• **Materials provided**
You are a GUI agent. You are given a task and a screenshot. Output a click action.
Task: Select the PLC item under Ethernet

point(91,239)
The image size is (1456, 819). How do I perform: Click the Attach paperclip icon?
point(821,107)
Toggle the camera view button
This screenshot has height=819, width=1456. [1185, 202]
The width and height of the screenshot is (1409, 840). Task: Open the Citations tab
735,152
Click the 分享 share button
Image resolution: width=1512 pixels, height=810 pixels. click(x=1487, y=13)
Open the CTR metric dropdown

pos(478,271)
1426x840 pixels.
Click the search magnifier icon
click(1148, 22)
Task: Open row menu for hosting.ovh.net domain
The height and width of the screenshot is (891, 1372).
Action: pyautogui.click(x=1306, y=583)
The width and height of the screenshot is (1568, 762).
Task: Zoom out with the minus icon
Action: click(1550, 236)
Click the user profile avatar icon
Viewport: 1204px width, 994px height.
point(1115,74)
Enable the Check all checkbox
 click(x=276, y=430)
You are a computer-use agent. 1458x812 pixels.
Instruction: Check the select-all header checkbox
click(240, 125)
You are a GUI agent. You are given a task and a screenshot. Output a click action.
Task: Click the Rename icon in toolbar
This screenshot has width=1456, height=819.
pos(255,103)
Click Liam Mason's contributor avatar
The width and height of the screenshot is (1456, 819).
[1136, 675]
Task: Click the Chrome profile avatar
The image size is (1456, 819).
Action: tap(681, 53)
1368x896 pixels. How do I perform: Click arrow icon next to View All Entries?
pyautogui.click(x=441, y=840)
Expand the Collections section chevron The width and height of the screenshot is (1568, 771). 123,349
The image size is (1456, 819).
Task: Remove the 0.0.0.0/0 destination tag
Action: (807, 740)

• **What this task involves**
The whole listing must be reproduced exactly. Do not skip a line.

• **Solution for this task**
You are a GUI agent. You are given a task and a screenshot. Output a click action.
Task: Select the PLC item under Ethernet

point(91,239)
The image size is (1456, 819). How do I perform: Click the Attach paperclip icon?
point(821,107)
Toggle the camera view button
This screenshot has height=819, width=1456. [1185, 202]
The width and height of the screenshot is (1409, 840). Task: Open the Citations tab
735,152
Click the 分享 share button
Image resolution: width=1512 pixels, height=810 pixels. click(x=1487, y=13)
Open the CTR metric dropdown

pos(478,271)
1426x840 pixels.
Click the search magnifier icon
click(1148, 22)
Task: Open row menu for hosting.ovh.net domain
The height and width of the screenshot is (891, 1372).
Action: pyautogui.click(x=1306, y=583)
The width and height of the screenshot is (1568, 762).
Task: Zoom out with the minus icon
Action: click(1550, 236)
Click the user profile avatar icon
Viewport: 1204px width, 994px height.
point(1115,74)
Enable the Check all checkbox
 click(x=276, y=430)
You are a computer-use agent. 1458x812 pixels.
Instruction: Check the select-all header checkbox
click(240, 125)
You are a GUI agent. You are given a task and a screenshot. Output a click action.
Task: Click the Rename icon in toolbar
This screenshot has width=1456, height=819.
pos(255,103)
Click Liam Mason's contributor avatar
The width and height of the screenshot is (1456, 819).
[1136, 675]
Task: Click the Chrome profile avatar
The image size is (1456, 819).
Action: tap(681, 53)
1368x896 pixels. How do I perform: Click arrow icon next to View All Entries?
pyautogui.click(x=441, y=840)
Expand the Collections section chevron The width and height of the screenshot is (1568, 771). 123,349
The image size is (1456, 819).
Task: Remove the 0.0.0.0/0 destination tag
Action: (807, 740)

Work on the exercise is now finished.